(Pixel coordinate grounding data)

• • • • • • •

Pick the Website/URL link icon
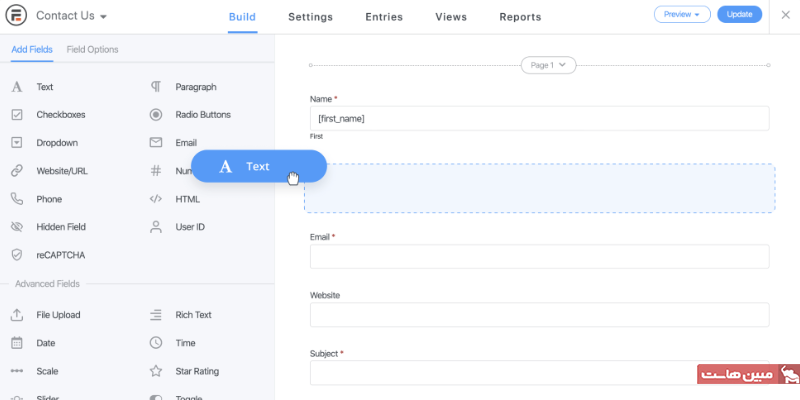coord(17,171)
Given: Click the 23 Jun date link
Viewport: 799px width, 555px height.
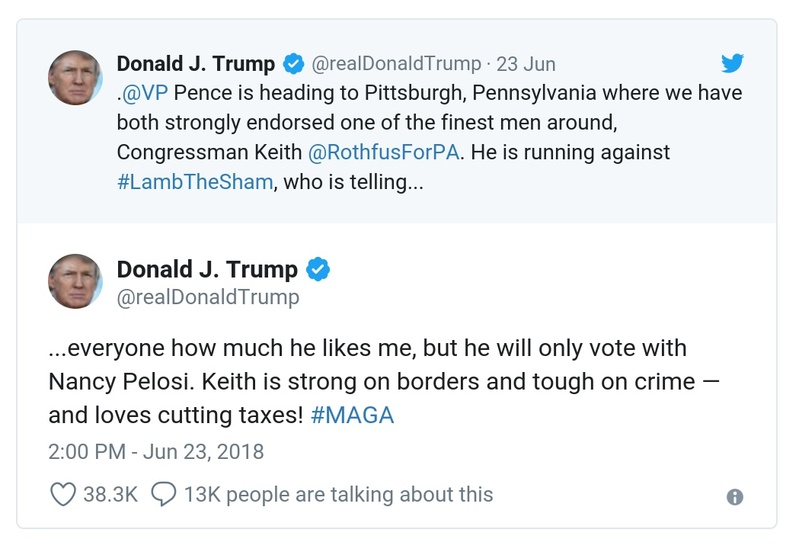Looking at the screenshot, I should (526, 64).
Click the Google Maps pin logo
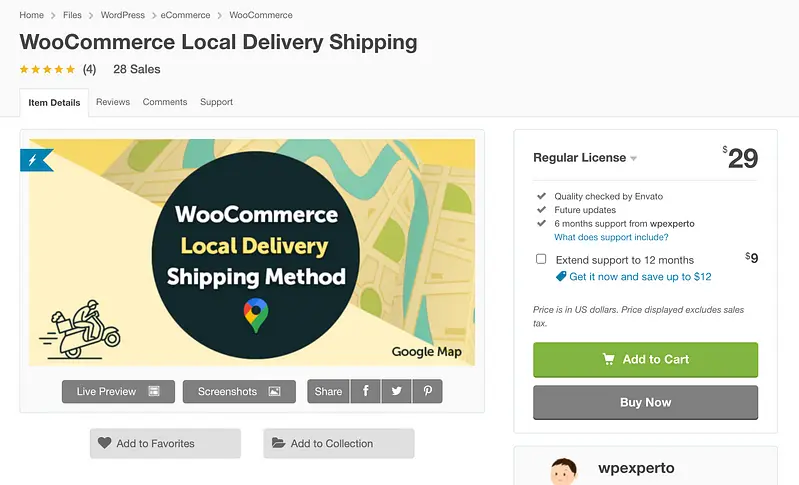 coord(256,314)
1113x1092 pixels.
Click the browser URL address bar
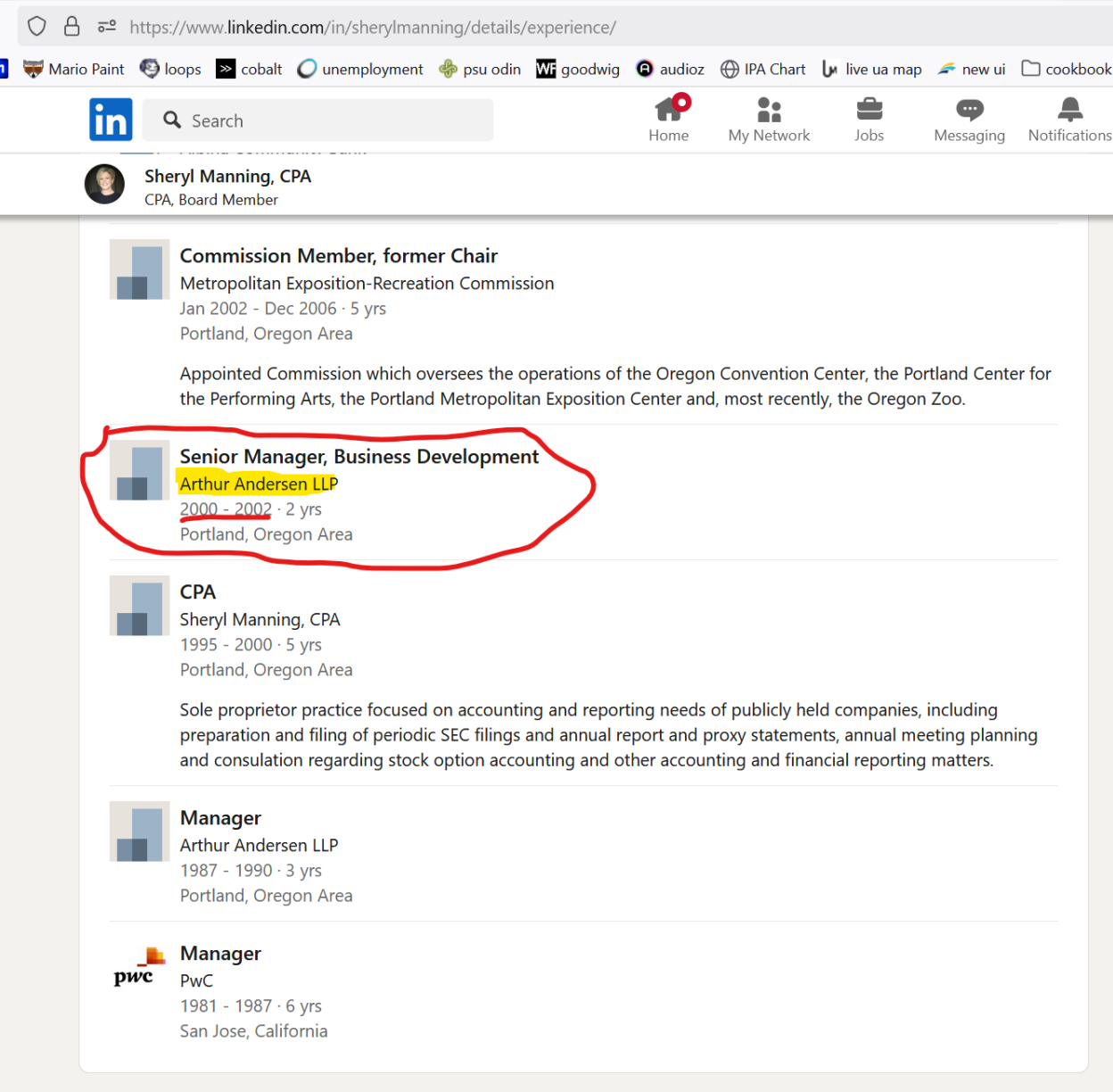535,27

• • • • • • •

__Instructions for the task__
The task requires that every line above be transcribed exactly, without the images.

__Exercise response__
Pick the Website/URL link icon
coord(17,171)
Given: Click the 23 Jun date link
Viewport: 799px width, 555px height.
Looking at the screenshot, I should (526, 64).
Click the Google Maps pin logo
 coord(256,314)
1113x1092 pixels.
Click the browser URL address bar
535,27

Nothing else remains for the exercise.